Tuesday, January 13, 2009

Investing in the Future, One Roasted Bean at a Time

We got our annual reports this week from all of our various investments. We'd have done better to bury the money in a coffee tin in the back yard.

Now, a lot of people are in this situation this year, what with the collapse of the "let the financial sector regulate itself - what could go wrong?" era and all. But this is nothing new for us. With the exception of a handful of shares of Marvel Comics that Kim bought on a whim, all of our investments have had a negative return for as long as we've owned them.

We have the Reverse Midas Touch when it comes to money.

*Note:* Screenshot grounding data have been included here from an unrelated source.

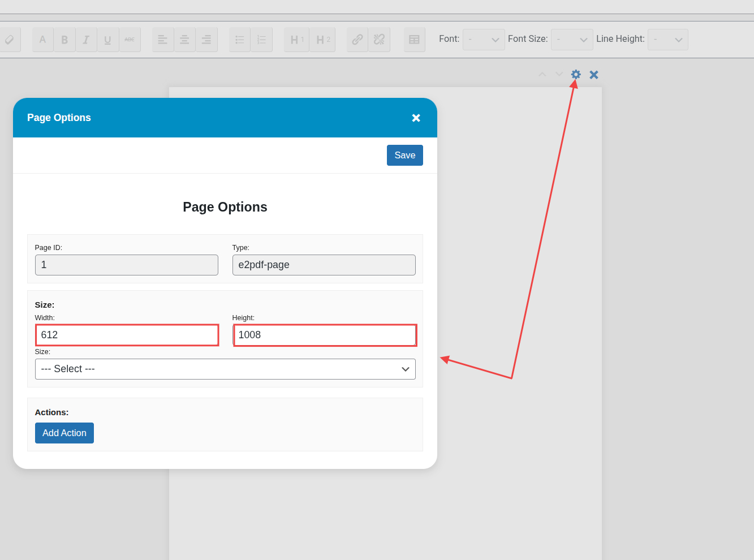
Task: Apply Heading 1 style
Action: pos(296,40)
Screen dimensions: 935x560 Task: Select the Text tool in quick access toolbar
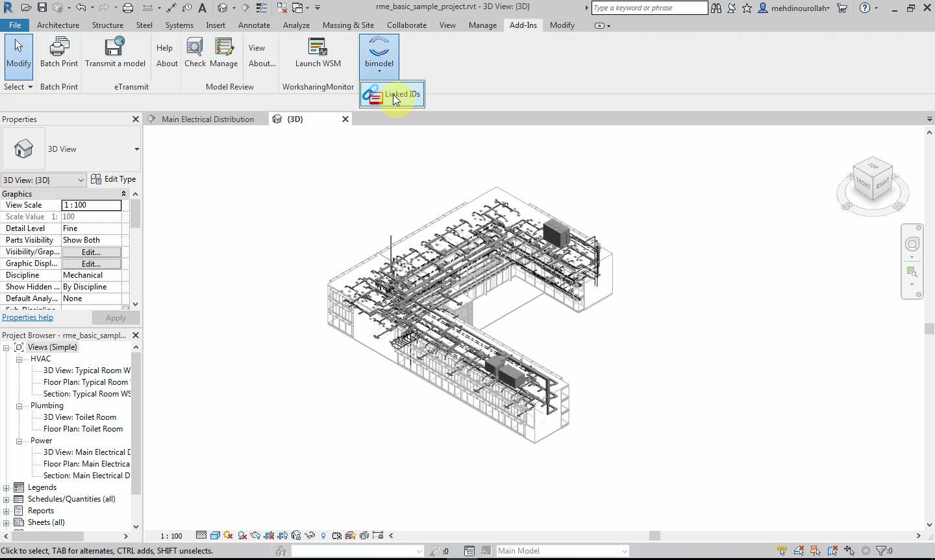[203, 8]
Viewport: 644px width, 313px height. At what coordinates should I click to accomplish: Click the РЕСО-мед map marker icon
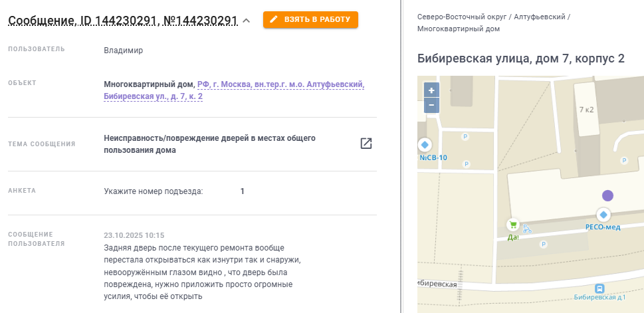603,215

Now, I don't claim to understand money all that well. My financial plan through the course of my life has had exactly two steps. First, find out how much money I have. Second, try to spend less than that.

Hey, it's worked so far.

When Tabitha and Lauren were born, we (read: Kim) decided that we needed a financial advisor. I thought you had to have finances in order to have a financial advisor, but apparently such is not the case. Our friend Luke was in that business, and he said he would donate his time to help us out.

And God knows he tried.

It didn't take long to establish that the most constructive thing I could be doing when he came over to discuss our finances was to watch the children and sign whatever was placed in front of me. So I let him and Kim sort all that stuff out. They weighed, they compared, they did all of the things that one is supposed to do in situations like this one. And as noted above, our track record at choosing investments was still rather sub-prime.

Little financial joke there. Just a little one. Tiny one. Right, well.

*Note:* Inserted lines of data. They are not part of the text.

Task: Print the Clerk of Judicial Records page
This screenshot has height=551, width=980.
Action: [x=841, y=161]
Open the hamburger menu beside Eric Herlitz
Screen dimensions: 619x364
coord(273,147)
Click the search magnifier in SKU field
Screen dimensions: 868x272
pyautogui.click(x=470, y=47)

Oh, eventually these things will turn around and make money, and at the moment we're investing for the long haul rather than immediate returns - retirement, college funds, that sort of thing. It's not a worrisome thing just yet. And at least I'm not picking our investments, which would probably make them behave even more poorly. Money can sense fear that way, as well as disinterest, confusion, and delusion. It's like wolverines that way, only you'd really like to have more money around the house but probably not more wolverines, so the analogy is somewhat imperfect. Still, we keep investing.

But if this keeps up, we'll be buying coffee tins and shovels.

And a metal detector. Our memories are not as good as they once were.

1 comment:

David said...

To the person who anonymously left a comment here yesterday:

Do not advertise on my site.

All such comments will be deleted.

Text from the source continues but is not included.